Yes, the Warriors wanted Butler as a counter-punch to Curry’s Mr. Outside, a Mr. Inside to get into the lane, slow the pace, get layups and mid-range jumpers and run up his free throws and foes’ foul totals. Butler, 35, at least played in Game 3 like the so-called “alpha” he bills himself as, taking 26 shots and scoring 33 points.

But this time he was just another of the Warriors’ betas, and he wound up with a game-worst rating of minus-30. That means Golden State was 23 points better than the Wolves in the 13:38 Butler sat.


4. Wolves played with their food in 4th

The home team made noise early in the final quarter, cutting Minnesota’s fat lead to 16 points three times in the first five minutes. After a Minnesota flurry got it to 112-91, Kerr yanked his starters in favor of end-of-benchers for the final 4:59.

Welp, those guys got it to 112-98 with 2:51 to go, then to 10 at 1:02, and finally to seven. Finch stuck with his main guys, who gave back 14 points by hitting only four shots and committing 12 turnovers in the quarter.

The message was clear: Golden State wasn’t lying down either, regardless of Curry’s status. Minutes saved on their rotation players, minutes expended by the Wolves. This is not over yet.


5. Hamstring heard ’round the NBA Wednesday

If the Warriors are going to become only the 14th team in NBA history to prevail from a 3-1 playoff series deficit — the official count is 275-13 — it would seem to require Curry’s return. His one-week evaluation will come on Wednesday in Minneapolis, the eighth day after he suffered the strain in Game 1.
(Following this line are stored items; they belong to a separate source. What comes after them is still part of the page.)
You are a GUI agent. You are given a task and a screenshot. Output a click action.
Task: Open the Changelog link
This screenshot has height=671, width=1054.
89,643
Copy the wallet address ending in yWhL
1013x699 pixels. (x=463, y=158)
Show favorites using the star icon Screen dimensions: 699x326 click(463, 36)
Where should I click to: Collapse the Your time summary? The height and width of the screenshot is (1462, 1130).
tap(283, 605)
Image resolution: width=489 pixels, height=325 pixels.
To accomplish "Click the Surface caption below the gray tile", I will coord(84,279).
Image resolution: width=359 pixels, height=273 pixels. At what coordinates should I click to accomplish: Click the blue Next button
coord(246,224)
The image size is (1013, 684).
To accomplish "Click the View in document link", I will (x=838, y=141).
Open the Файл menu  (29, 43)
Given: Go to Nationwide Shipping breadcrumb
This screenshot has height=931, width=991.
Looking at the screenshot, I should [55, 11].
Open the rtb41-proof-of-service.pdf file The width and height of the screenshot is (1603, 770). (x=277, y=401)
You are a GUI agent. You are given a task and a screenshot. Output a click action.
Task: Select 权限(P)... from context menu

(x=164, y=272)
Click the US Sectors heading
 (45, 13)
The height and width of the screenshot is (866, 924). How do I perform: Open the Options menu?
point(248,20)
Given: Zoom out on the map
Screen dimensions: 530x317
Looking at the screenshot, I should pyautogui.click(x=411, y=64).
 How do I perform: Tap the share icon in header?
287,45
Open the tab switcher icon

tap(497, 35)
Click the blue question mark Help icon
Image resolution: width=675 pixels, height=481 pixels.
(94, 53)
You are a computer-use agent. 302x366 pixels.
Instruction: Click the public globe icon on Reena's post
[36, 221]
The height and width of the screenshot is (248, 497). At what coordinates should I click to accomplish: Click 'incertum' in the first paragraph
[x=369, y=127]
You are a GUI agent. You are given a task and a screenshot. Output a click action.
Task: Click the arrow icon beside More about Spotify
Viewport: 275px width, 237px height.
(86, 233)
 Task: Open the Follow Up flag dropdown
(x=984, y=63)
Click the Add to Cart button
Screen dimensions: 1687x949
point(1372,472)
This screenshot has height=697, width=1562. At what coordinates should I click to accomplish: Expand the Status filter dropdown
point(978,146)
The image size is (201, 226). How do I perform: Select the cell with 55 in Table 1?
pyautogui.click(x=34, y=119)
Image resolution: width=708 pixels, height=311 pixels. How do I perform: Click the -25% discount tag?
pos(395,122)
Most media folks have speculated that a Game 6 return might be more likely, since the schedule has a rare three-day gap after Game 5. It’s possible that Curry, who has been rehabbing and shooting throughout, could play in Game 5 — if he’s deemed healthy. Just facing elimination would not be enough for him or the team to risk hurting that left leg more seriously or suffering a compensating injury.

Curry will play, Green said, “if he’s in a place where he can play. We don’t need Superman. If he can, but there’s no pressure.”

There is urgency on the Timberwolves to close out as far away from a healed Curry as they can.